Par Henri Piguet, pasteur, ancien journaliste RP.
Dans l’Eglise, le mot sécularisation sonne mal. Pour les croyants, la sécularisation serait une déchéance, le commencement de la fin.
Ce dont le Synode s’inquiète à juste titre, c’est que la foi chrétienne et ceux qui la professent soient marginalisés. Les médias ne s’intéressent qu’aux scandales qui affectent l’Eglise catholique, et les protestants sont tout simplement ignorés, sauf pour souligner parfois leur nombre en diminution.
Il y a là de quoi s’inquiéter, en effet.

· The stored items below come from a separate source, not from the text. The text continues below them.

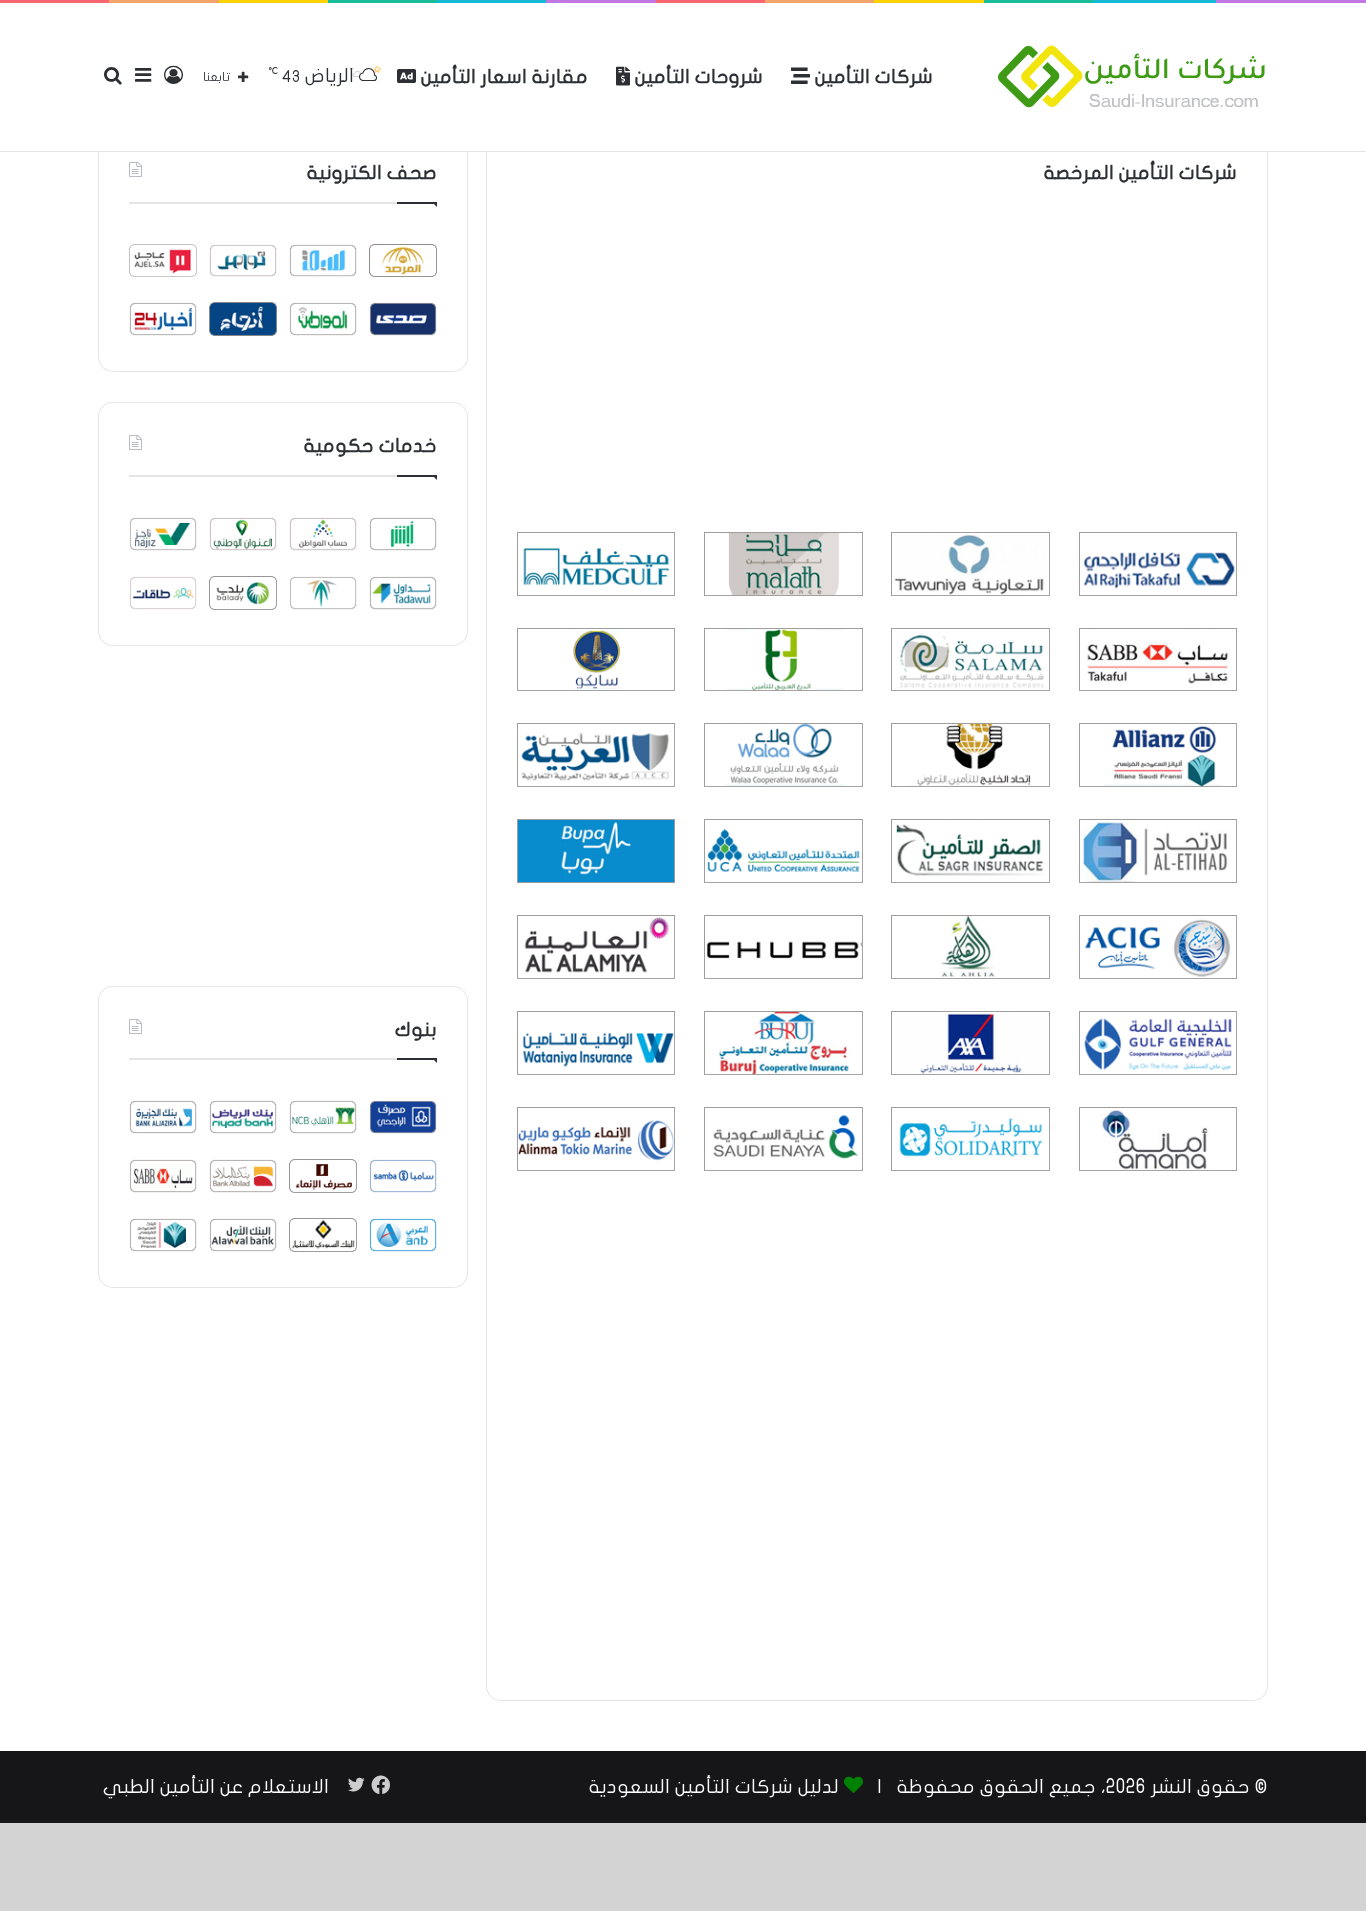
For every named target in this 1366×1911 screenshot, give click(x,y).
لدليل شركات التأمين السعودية (714, 1787)
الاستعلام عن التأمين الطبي (216, 1787)
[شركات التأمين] (1132, 77)
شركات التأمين (871, 77)
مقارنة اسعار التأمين (502, 77)
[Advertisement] (877, 362)
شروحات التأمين (696, 77)
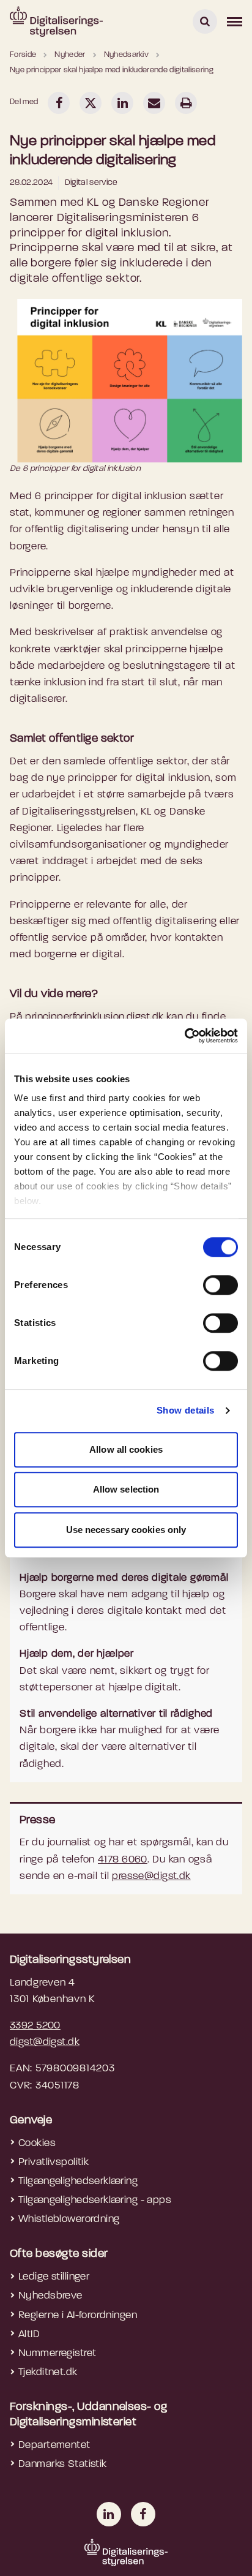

Mais c’est méconnaître la sécularisation que de la confondre avec ce mépris. Selon le professeur strasbourgeois Roger Mehl, qui s’y est intéressé de près au milieu du XXe siècle, la sécularisation est la reprise progressive par la société civile de toutes les valeurs de l’Evangile et des activités qui furent à l’origine celles de l’Eglise.
En maints domaines, des chrétiens ouvrirent la voie avant d’être suivis par la société civile, avec plus de moyens grâce à l’argent public. Des exemples ? Ils ne manquent pas. La Croix-Rouge, fondée à Genève par quelques membres de l’Union chrétienne, n’a plus aucune couleur confessionnelle. L’AVS a fait suite à Pro Senectute, œuvre d’Eglise autrefois seule à donner quelques moyens de subsistance aux personnes âgées. Des infirmières laïques, dans les hôpitaux, ont remplacé les diaconesses. La Croix-Bleue, fondée par un pasteur vaudois, a ouvert la voie aux services chargés de prévenir la dépendance à l’alcool, et les jeunes chrétiens qui, dans les années septante, accompagnaient les toxicomanes furent relayés bientôt par des éducateurs professionnels. La sécularisation, dans tous ces domaines, affaiblissait l’influence de l’Eglise, mais lui rendait indirectement témoignage. En cela, elle ne fut pas entièrement négative !
La préoccupation du Synode est compréhensible. Pour pallier la marginalisation à laquelle les croyants sont réduits aujourd’hui, une démarche en deux temps paraît possible.
Premièrement, bien identifier les valeurs auxquelles la société reste attachée ; car s’il est vrai que l’individualisme à outrance, l’égocentrisme et l’amoralisme y sont omniprésents, il apparaît pourtant qu’en certaines occasions, une forme de générosité fait surface. Une catastrophe proche ou lointaine, des enfants victimes de la famine ou mis aux travaux forcés par des exploitants sans scrupules, voilà qui ne laisse personne indifférent.
Ensuite, s’approcher de certains faiseurs d’opinion : journalistes, enseignants, hommes et femmes politiques, et leur montrer que les valeurs qui subsistent sont toutes d’origine chrétienne. Par là, leur faire découvrir qu’une Eglise confessant la foi en Jésus-Christ n’est pas un corps étranger dans la société.
Lourde tâche ? Oui, mais c’est la nôtre.